*Source document*
This book focuses on the design, development, and integration of traditional and emerging technologies into today's classrooms including CD-ROM, video, DVD, desktop publishing and presentations, Internet, web project development, and multimedia. Explores lesson planning and classroom management considerations.
 
"Just as we want students to be engaged learners, teachers need to be explorers, problem solvers, risk takers and reflectors as they build exciting learning environments for children and young adults."

This book is currently being used throughout the US and Canada in workshops and courses for teachers.

 
Table of Contents
 
Developing Learning Environments
Introduction: Building Treehouses for Learning
Chapter 1: Planning Effective Lessons
Chapter 2: Selecting Hardware and Software
 
Selecting and Integrating Resources
Chapter 3: Communicating with Internet
Chapter 4: Teaching and Learning with Internet
Chapter 5: Educational Software
Chapter 6: Video in the Classroom
 
Designing and Developing Resources
Chapter 7: Print Materials
Chapter 8: Display Materials
Chapter 9: Projected Materials
Chapter 10: Video Materials
Chapter 11: Multimedia Materials
Chapter 12: Web Materials
 
Managing and Evaluating Learning Environments
Chapter 13: Putting it all Together  
Glossary
References
Index
 
Introduction
 

Technology has become an integral part of life for educators and their students. Regardless of whether the task is writing a short story, exploring information resources, examining cultural diversity, tracking a chemistry experiment, testing a mathematical concept, developing new instructional materials, or tracking grades, technology plays an increasingly important role in the teaching/learning process.

The purpose of education is to promote learning. The integration of technology into the teaching/learning environment is essential in preparing students for life in the 21st Century. Educators and students together can activate their learning environment through the effective use of technology.
Technology is much more than computers in the classroom. According to AECT (Association of Educational Communications and Technology, 2006), educational technology is "the study and ethical practice of facilitating learning and improving performance by creating, using and managing appropriate technoloogical processes and resources."
Technology involves all kinds of hardware including computers, DVDs, scanners, digital video cameras, and even overhead projectors. Technology includes a variety of software from word processing and databases to multimedia and virtual reality. Most important, educational technology deals with issues of selection, design, development, implementation, and evaluation of all kinds of teaching/learning environments.

According to the NETS (National Educational Technology Standards), to be successful in today's information-rich society, students must be able to use technology effectively. Technology enables students to become (ISTE: International Society for Technology in Education, 2004):

• Capable information technology users
• Information seekers, analyzers, and evaluators
• Problem solvers and decision makers
• Creative and effective users of productivity tools
• Communicators, collaborators, publishers, and producers
• Informed, responsible, and contributing citizens

Through chapter readings and activities, this book will address the following ISTE NETS for Teachers.

• Teachers demonstrate a sound understanding of technology operations and concepts.
• Teachers plan and design effective learning environments and experiences supported by technology.
• Teachers implement curriculum plans, that include methods and strategies for applying technology to maximize student learning.
• Teachers apply technology to facilitate a variety of effective assessment and evaluation strategies.
• Teachers use technology to enhance their productivity and professional practice.
• Teachers understand the social, ethical, legal, and human issues surrounding the use of technology in PK-12 schools and apply those principles in practice.

It is hoped that these professional skills will help you address the student information, technology, and content area standards in your teaching area.

*Provided records*
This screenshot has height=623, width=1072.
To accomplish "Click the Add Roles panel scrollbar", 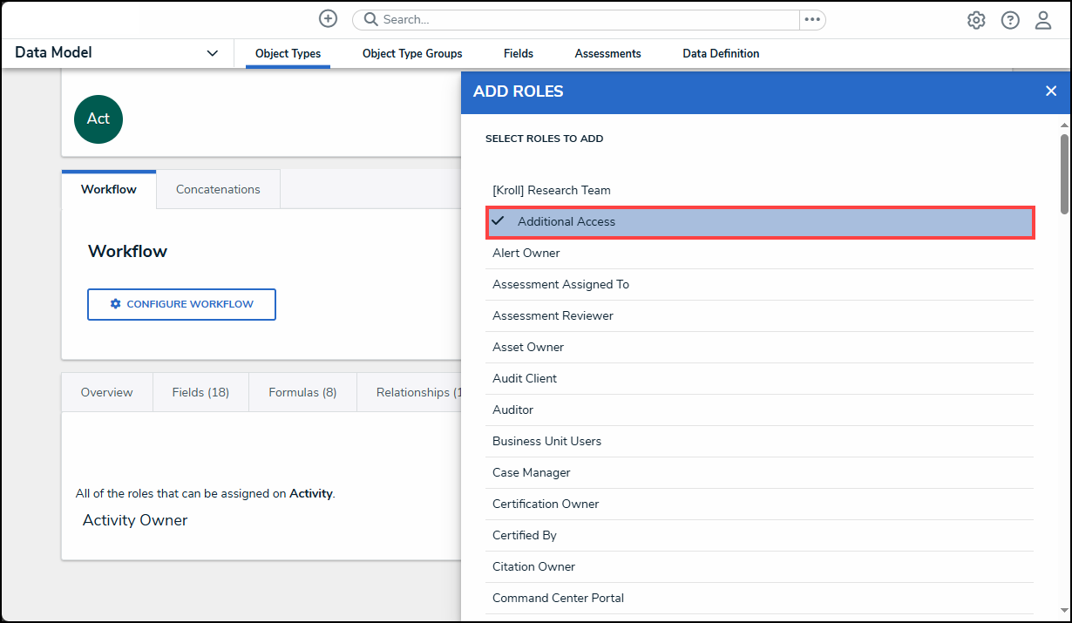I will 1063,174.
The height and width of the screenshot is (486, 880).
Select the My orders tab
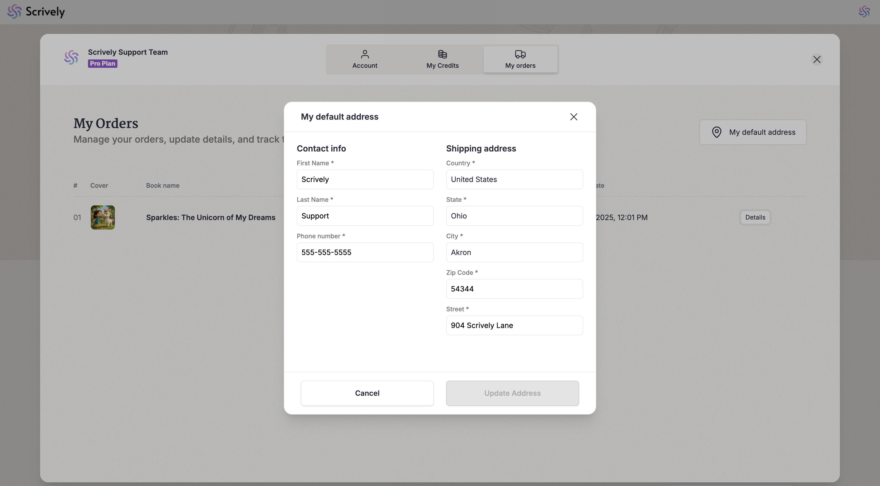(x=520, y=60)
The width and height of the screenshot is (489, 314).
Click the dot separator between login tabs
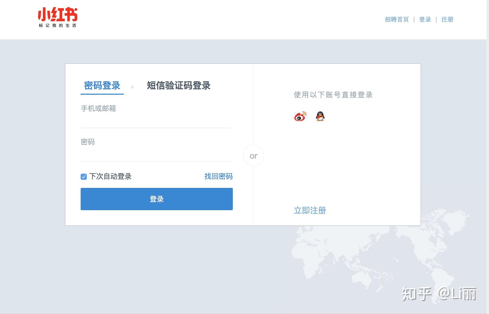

*Exercises to complete*
1. Switch "screenshot" to "screen image" in the rows, from the line containing "The height and" down to the end of the rows, and reproduce those lines with nothing else altered. Leave the pictures out of your answer.
2. Resume the text on technology in teaching from where it stops.

*Task-by-task outputs*
1.
The height and width of the screen image is (486, 880).
Select the My orders tab
(x=520, y=60)
The width and height of the screen image is (489, 314).
Click the dot separator between login tabs

2.
Building Treehouses for Learning
When you were growing up, did you ever build a treehouse? You may have built your treehouse in an old oak tree using odd-shaped pieces of wood, leftover housepaint, and old blankets and pieces of carpet. Adding a portable radio, some Twinkies, and a big "KEEP OUT" sign made your world complete. If you didn't have a tree close by or preferred your fun without mosquitos, a blanket over a cardtable in the living room worked just as well. Think about the learning that takes place in this kind of environment: from the mathematics of calculating the length of boards to the physics of keeping the treehouse from tipping over. Consider the social interactions with friends and the art of interior decorating. Building a treehouse is the ultimate active, authentic, interdisciplinary activity. Children are doing what they want to do, using materials around them, and dealing with real-world problems without "social studies" or "science" tags.

Think about how often parents buy their children "prefab" playhouses that are built and painted by adults, then placed carefully in the corner of the yard. Parents end up having all the "fun". Educators invest a lot of effort building treehouses for children too. An alternative would be to provide a wealth of materials that students can use for exploration and construction. An inquiry-based, technology-rich learning environment focusing on particular concepts, topics, or themes can focus student learning without distracting from exploration.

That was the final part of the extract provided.